Sebenarnya ia masih memikirkan tentang orang yang mengikutinya tadi. Ternyata yang muncul si tolol. Tetapi kalau menitik kepandaian orang tadi, jelas tak mungkin kalau Sim Yong. Ia tahu walaupun Sim Yong itu tolol dan limbung tetapi masih mempunyai perasaan ksatria, tak mungkin mau menyerang orang secara menggelap.



"Adakah dalam celah batu ini terdapat suatu jalan rahasia ?” akhirnya ia tiba pada dugaan begitu.



Tetamu-tetamu yang datang ke pulau Kyoto memang amat banyak dan terdiri dari golongan hitam maupun putih. Kemungkinan peristiwa yang akan berlangsung di pulau Kyoto nanti, tidak hanya terbatas pada pertempuran nenek Poan-hong poh atau Cenderawasih-Tutul melawan Tobo Lhama saja. Tentu ada alasan mengapa Sim Yong juga muncul disitu.



Hong Ing mengira Sim Yong itu seorang tolol dan limbung, dia tak mau melukainya, cukup asal menggertaknya supaya takut. lapun lalu melingkarkan ular itu dan diletakkan di samping Sim Yong. Ular itu tak henti-hentinya mendesis dan memandang Sim Yong. Setelah itu baru Hong Ing keluar dari celah batu.

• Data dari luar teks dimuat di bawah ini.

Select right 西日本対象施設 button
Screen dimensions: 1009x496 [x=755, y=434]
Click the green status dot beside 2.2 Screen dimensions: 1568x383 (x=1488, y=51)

Ternyata di sebelah muka dari celah batu itu merupakan sebuah air terjun. Airnya yang menumpah ke bawah ditampung sebuah kolam yang tepinya dikelilingi oleh pohon-pohon bunga warna kuning dan putih. Sungguh sebuah tempat yang tenang dan indah alamnya. Jalanan untuk masuk dan keluar lembah itu, hanya harus mengitari gunung atau melalui celah batu tadi.



Begitu keluar dari celah batu. Hong Ing lalu menyembunyikan diri. Diantara gemuruh air terjun yang menumpah itu samar-samar ia seperti mendengar suara orang.

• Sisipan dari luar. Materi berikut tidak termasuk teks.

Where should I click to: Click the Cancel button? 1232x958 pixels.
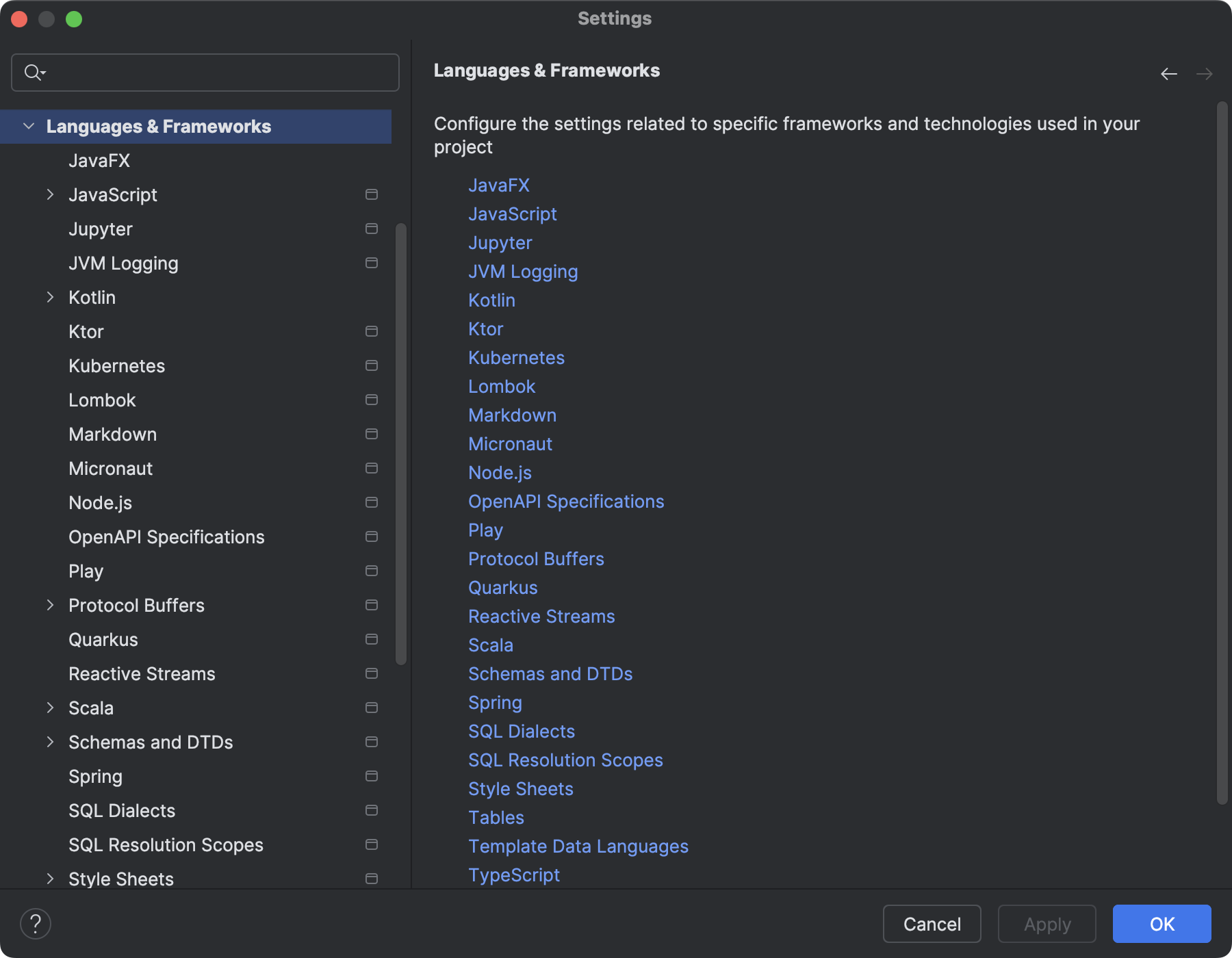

Air terjun itu lebarnya tak kurang dari satu tembak dan tumpahnyapun tak begitu deras. Tentulah sebuah air terjun alam. Ketika memandang dengan seksama, Hong Ing seperti melibat di belakang air terjun itu terdapat sebuah guha. Makin tertarik perhatian Hong Ing. Ia segera menerjang masuk ke dalam guha itu. Dengan gerak yang cepat, Hong Ing dapat menerjang masuk tanpa basah pakaiannya. Ah, memang benar. Belakang air terjun itu merupakan sebuah guha. Dan saat itu ia dapat mendengar jelas pembicaraan orang.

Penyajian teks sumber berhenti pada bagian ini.